### 課題
以下の推拿についての文章を、最後の文に続けて書き進めてください。

### 演習用文章
---

推拿(すいな)は体を中から整える手技療法

推拿(すいな)という手技療法をご存知でしょうか。日本ではあまり馴染みがないですが、中国ではとても一般的な手技療法として、広く知られています。

推拿は中国に古代から伝わる、様々なマッサージ手法を引き継いだ手技療法です。歴史は古く、紀元前から人々の健康維持と、疾病改善のために利用されてきました。かつては按摩と呼ばれていましたが、時代を経て、明代から推拿と呼ばれるようになりました。

中国に伝統的に伝えられている医療があり、中国伝統医学と呼ばれています。中国伝統医学は、現代医学と同じように基礎理論、診断学、病理学、治療学を有しており、一定の医学体系を成しています。その中の治療学に含まれるのが、鍼灸、湯液(漢方)、導引(気功)、推拿の4つです。つまり、推拿は中国伝統医学の治療手段の一つとなります。

日本で行われている一般的なマッサージと推拿との違いは、推拿には、経絡(けいらく)と経穴(けいけつ)の考え方がある、という点だと思います。体には気の通り道である経絡と呼ばれるルートがあり、経絡上には体の反応点である経穴(ツボ)があります。推拿では、経絡と経穴を使い、ただ筋肉をほぐすのではなく、内臓の働きを調整したり、血液や気の流れを積極的に改善していきます。推拿は、体を中から整える手技療法なのです。

---

### 確認用データ
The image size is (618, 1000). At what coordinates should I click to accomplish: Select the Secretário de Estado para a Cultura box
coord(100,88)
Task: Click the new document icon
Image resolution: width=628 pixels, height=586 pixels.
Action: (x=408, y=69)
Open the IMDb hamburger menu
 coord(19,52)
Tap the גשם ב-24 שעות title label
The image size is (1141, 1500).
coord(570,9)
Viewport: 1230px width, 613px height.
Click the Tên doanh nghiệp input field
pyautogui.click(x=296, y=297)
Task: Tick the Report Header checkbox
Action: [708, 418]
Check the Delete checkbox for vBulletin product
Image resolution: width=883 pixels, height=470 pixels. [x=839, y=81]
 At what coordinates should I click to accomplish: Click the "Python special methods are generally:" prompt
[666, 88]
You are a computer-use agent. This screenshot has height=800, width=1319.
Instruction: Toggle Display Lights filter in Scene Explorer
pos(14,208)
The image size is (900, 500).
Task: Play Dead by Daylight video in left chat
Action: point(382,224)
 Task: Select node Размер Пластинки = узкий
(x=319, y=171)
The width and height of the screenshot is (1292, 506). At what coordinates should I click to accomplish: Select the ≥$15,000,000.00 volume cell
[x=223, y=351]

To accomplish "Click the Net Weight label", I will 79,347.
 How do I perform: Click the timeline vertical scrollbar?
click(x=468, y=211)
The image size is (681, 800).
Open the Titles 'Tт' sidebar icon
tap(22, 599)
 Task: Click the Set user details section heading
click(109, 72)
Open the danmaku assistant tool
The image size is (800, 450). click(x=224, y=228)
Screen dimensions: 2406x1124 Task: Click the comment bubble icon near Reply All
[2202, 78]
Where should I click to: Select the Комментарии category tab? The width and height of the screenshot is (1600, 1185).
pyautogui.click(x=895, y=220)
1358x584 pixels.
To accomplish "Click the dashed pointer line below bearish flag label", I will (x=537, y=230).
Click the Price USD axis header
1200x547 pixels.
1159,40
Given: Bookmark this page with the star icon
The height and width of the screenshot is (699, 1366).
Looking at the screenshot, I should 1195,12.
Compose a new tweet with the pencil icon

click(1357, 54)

---

### 解答
もう一つ推拿で特徴的なのは、推拿にしかない独特の手技です。推拿には、無理な力を用いずに、体の奥にまで刺激を浸透させる、さまざまな手技があります。これらによる刺激は、体の表面の当たりはソフトですが、その効果は体の奥にまで浸透します。言わば「優しく、深い」刺激です。

推拿の代表的な手技「こん法」

推拿の施術を受けると、全身の血流が良くなることを体感していただけると思います。血液だけでなく、気の流れ、リンパの流れなども良くなり、体が持つ本来の働きが活性化されます。

短時間で体の状態を整え、体の働きを正常化する、そういった効果が推拿にはあります。日々の疲労の回復や、健康維持、体調の改善にお勧めです。